Many of the commercial potting soils do not contain actual soil. Soil-less mixes often are considered superior because they are weed- and disease-free as well as being lighter and better draining. Several different mediums are combined to create the potting soils. Perlite is one of these mediums. Perlite is a volcanic glass that expands when heated and resembles small pieces of packing foam. It aids drainage in soil-less and soil-potting mixes. Creating your own perlite potting soil is less expensive than many of the purchased mixes on the market.
Things You'll Need
Sterilize the compost or garden loam to kill any weed seeds or disease organisms before making the perlite mix. Moisten the compost and spread it out in a disposable roasting pan. Bake at 250 degrees F for 30 minutes.
Mix 1 part compost with 1 part perlite and 1 part peat moss.

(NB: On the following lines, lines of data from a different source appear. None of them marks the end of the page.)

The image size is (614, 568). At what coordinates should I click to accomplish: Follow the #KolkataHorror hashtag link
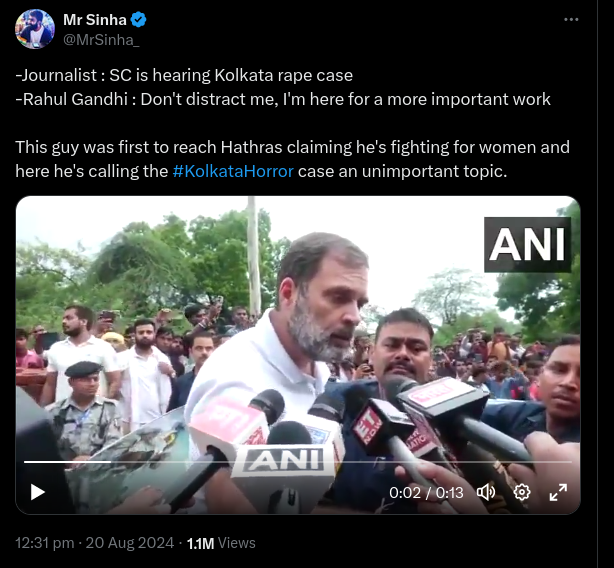233,171
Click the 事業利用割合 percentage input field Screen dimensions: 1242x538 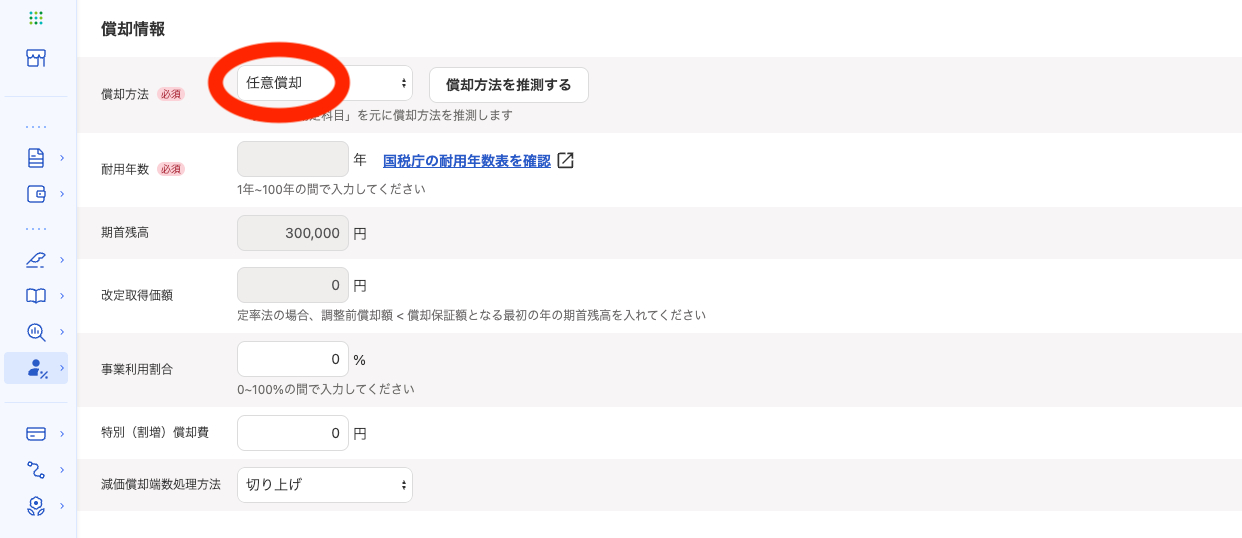coord(293,359)
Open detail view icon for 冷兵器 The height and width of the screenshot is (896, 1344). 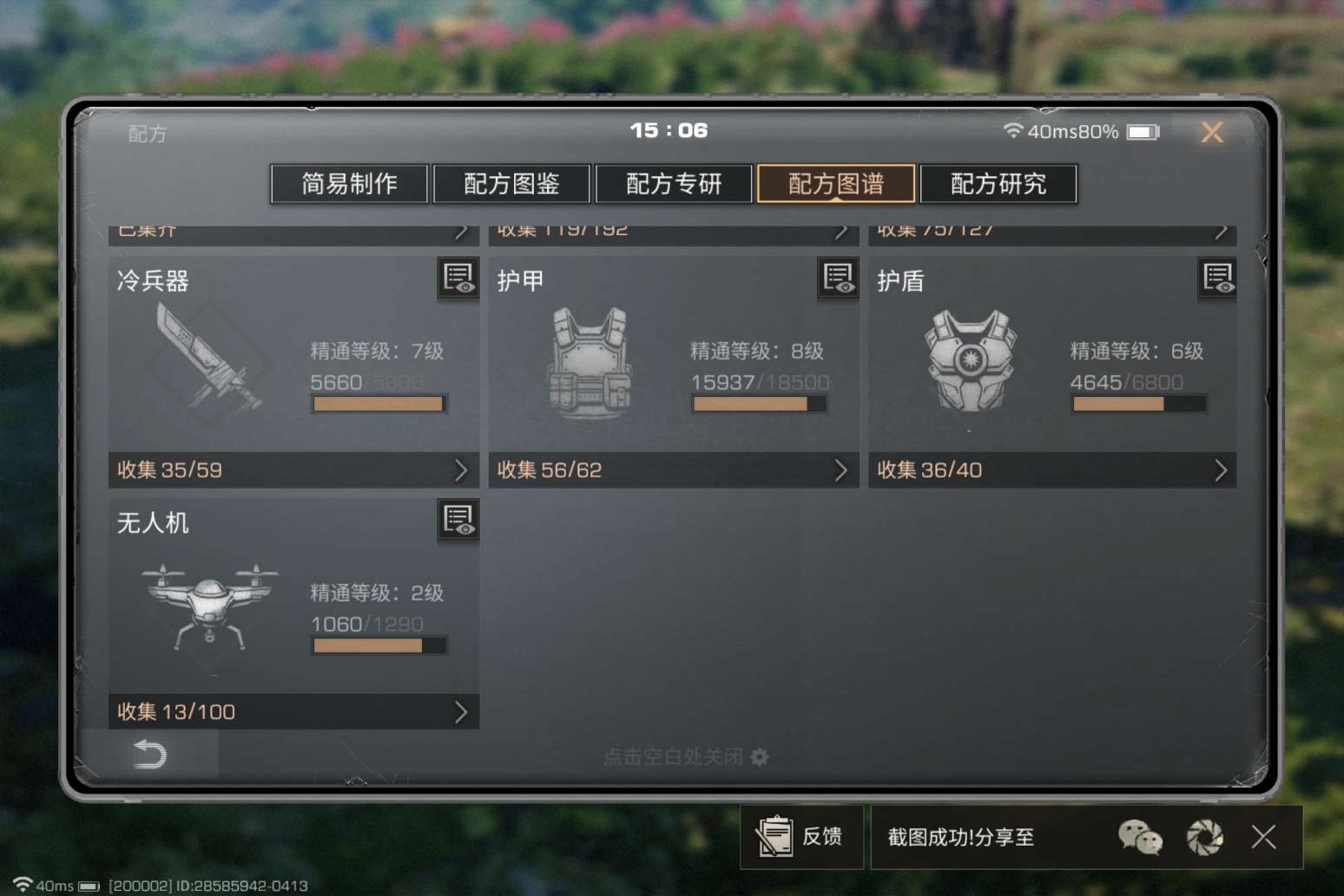pyautogui.click(x=458, y=278)

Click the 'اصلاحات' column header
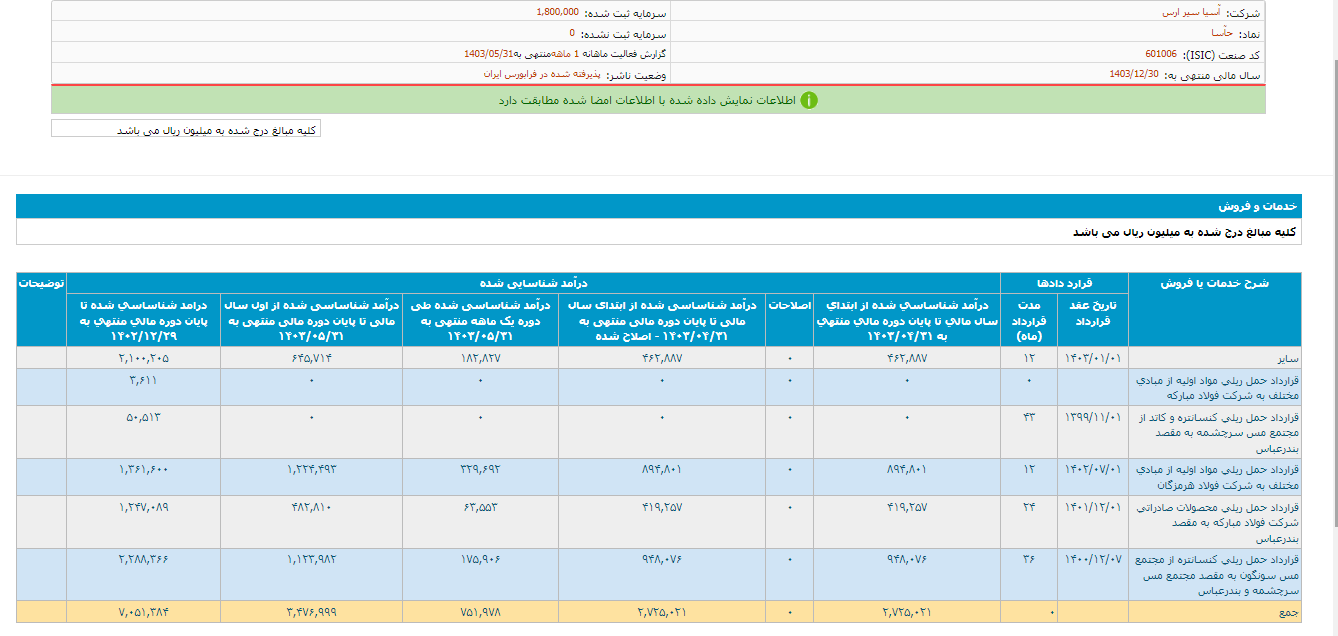tap(789, 305)
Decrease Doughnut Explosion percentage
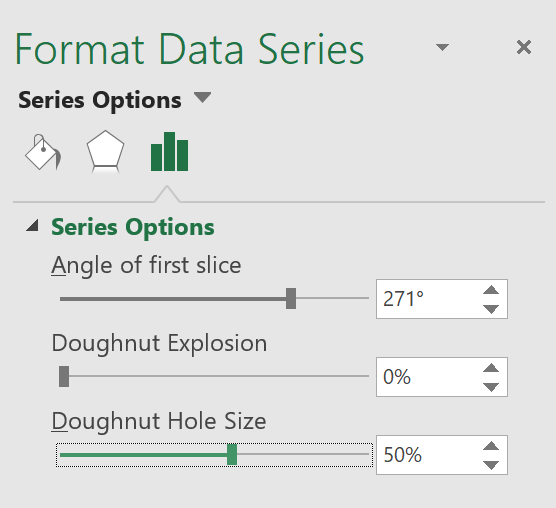This screenshot has width=556, height=508. click(491, 387)
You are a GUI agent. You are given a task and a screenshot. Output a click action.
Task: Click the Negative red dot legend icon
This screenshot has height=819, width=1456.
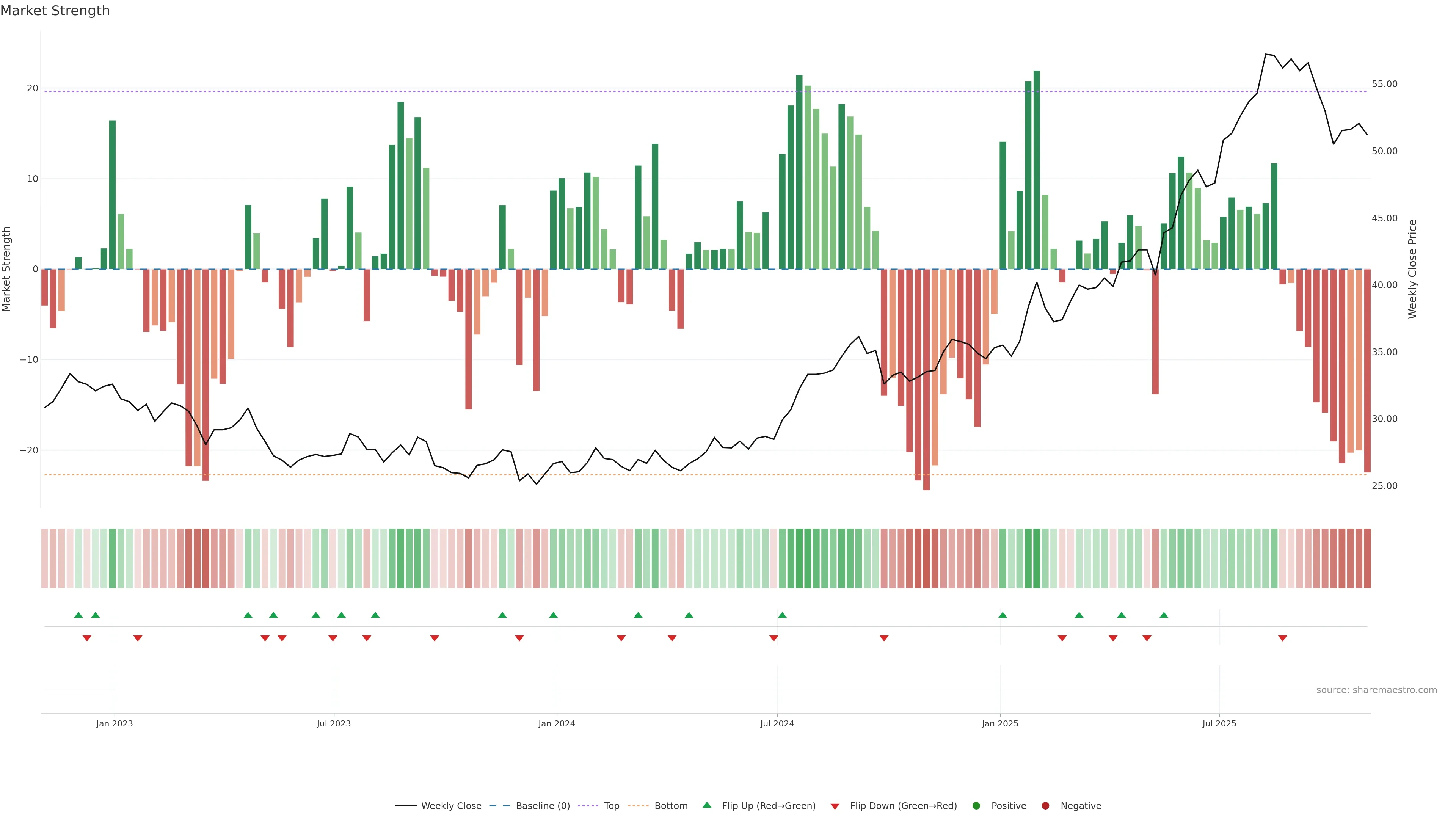tap(1045, 806)
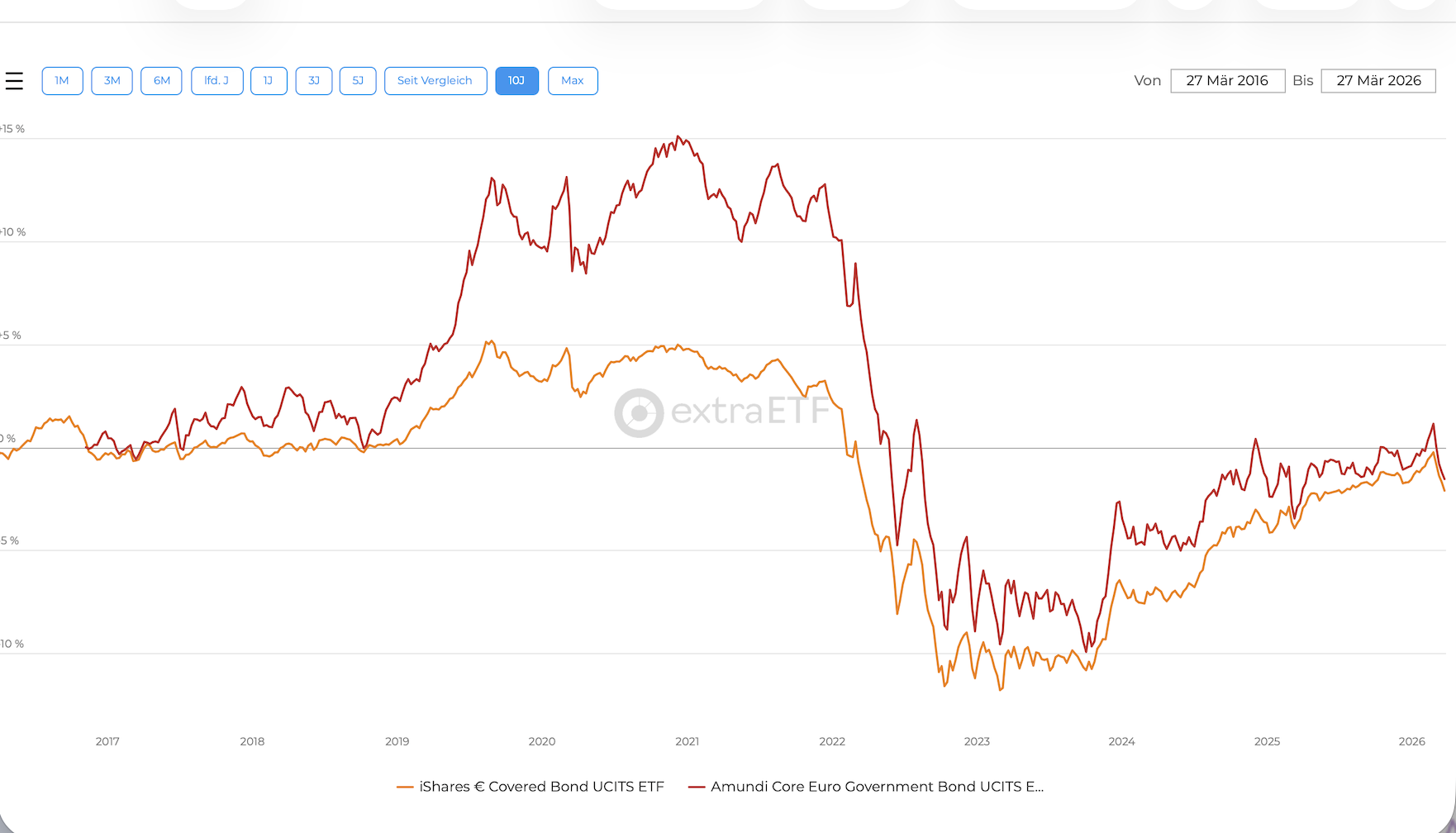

Mix 2 tbsp. of a balanced fertilizer, such as 20-20-20 analysis, with each bushel of perlite mix to add the rest of the nutrients necessary to plant growth. The mix will require additional fertilization with soluble fertilizer starting 10 weeks after planting.
Compost adds nutrients to the mix, perlite aids drainage and peat moss helps retain the proper moisture level in the mix. Perlite is sold by the bag at nurseries and garden centers. Sand can be substituted for perlite if absolutely necessary, though it does not provide drainage as well and is more likely to compact in the pot.
Do not heat perlite in the oven to sterilize it. Perlite has already been heated by the manufacturer. Further heating can cause the perlite to produce noxious gases. Store unused perlite and perlite potting soil in a sealed bag or plastic tub so that it remains sterile until you are ready to use it.